* **What the task asks**
Can you retype, word for word, the stretch of the electric dipole thread from "Two equal and opposite charges" through "the positive charge."?

* **Source excerpt**
(begin)

Question

.
Two equal and opposite changes of magnitude 10micro coulomb
each are fixed at a distance of 1mm from
each other to form an electric dipole calculate
the electric field intensity. (a) at a point on its
axis at a distance 1m from the center of dipole
and (ii) at a point on its perpendicular bisector
at a distance 1m from the centre of dipole​

Answer 1

Given that,

Two equal and opposite charges of magnitude is

$q=10\times10^{-6}\ C$

Distance = 1 mm

The electric dipole moment for a pair of opposite charges is defined as

The magnitude of the charge multiply by the distance between them and the direction is toward the positive charge.

(end)

* **Information provided**
(begin)

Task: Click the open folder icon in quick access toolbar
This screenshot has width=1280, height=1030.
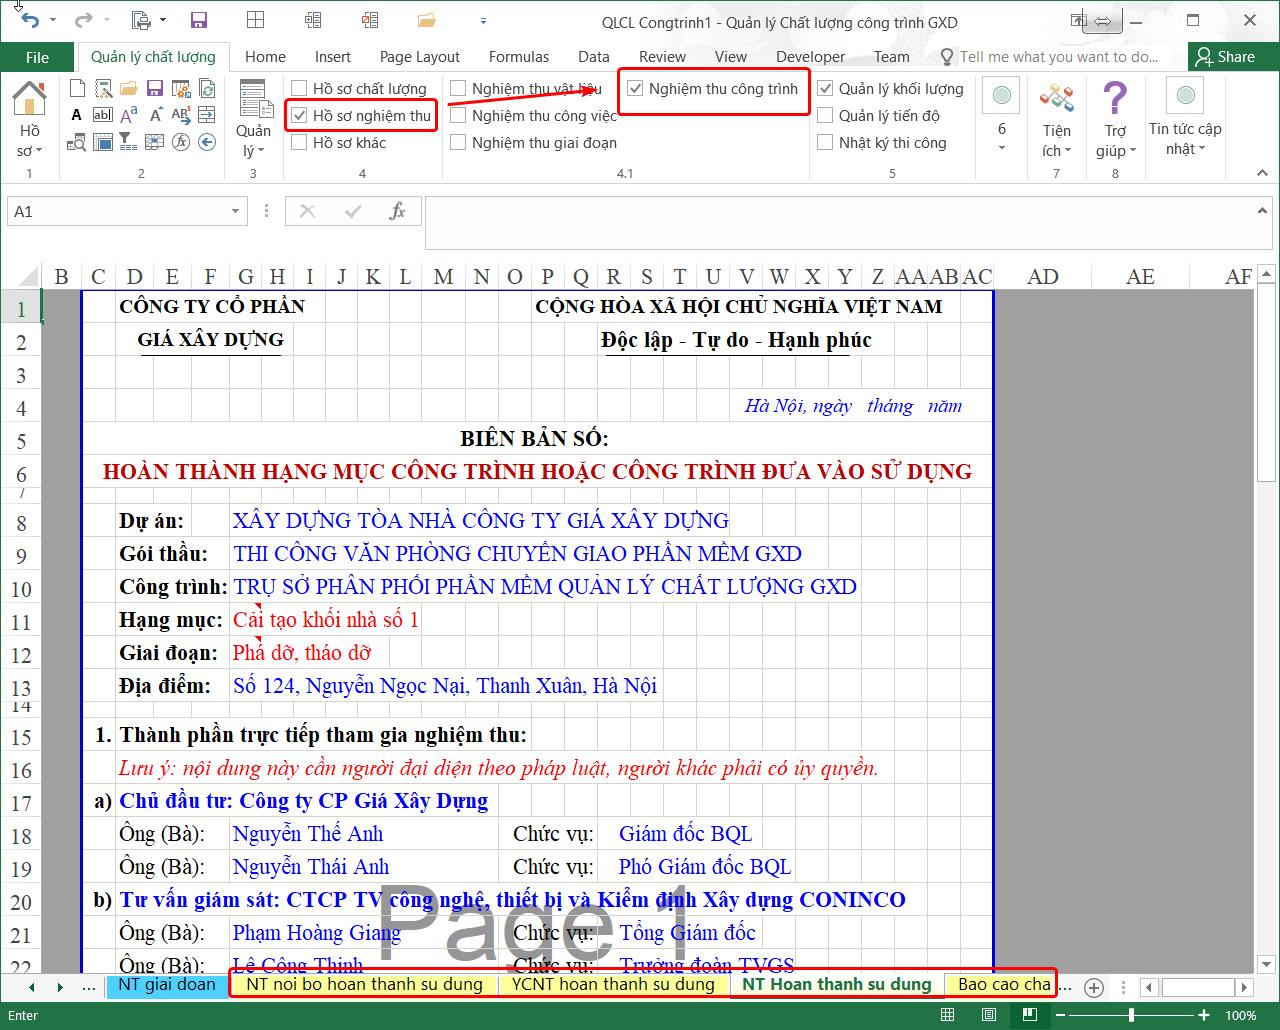Action: (427, 21)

(end)

* **Result for this task**
Two equal and opposite charges of magnitude is

$q=10\times10^{-6}\ C$

Distance = 1 mm

The electric dipole moment for a pair of opposite charges is defined as

The magnitude of the charge multiply by the distance between them and the direction is toward the positive charge.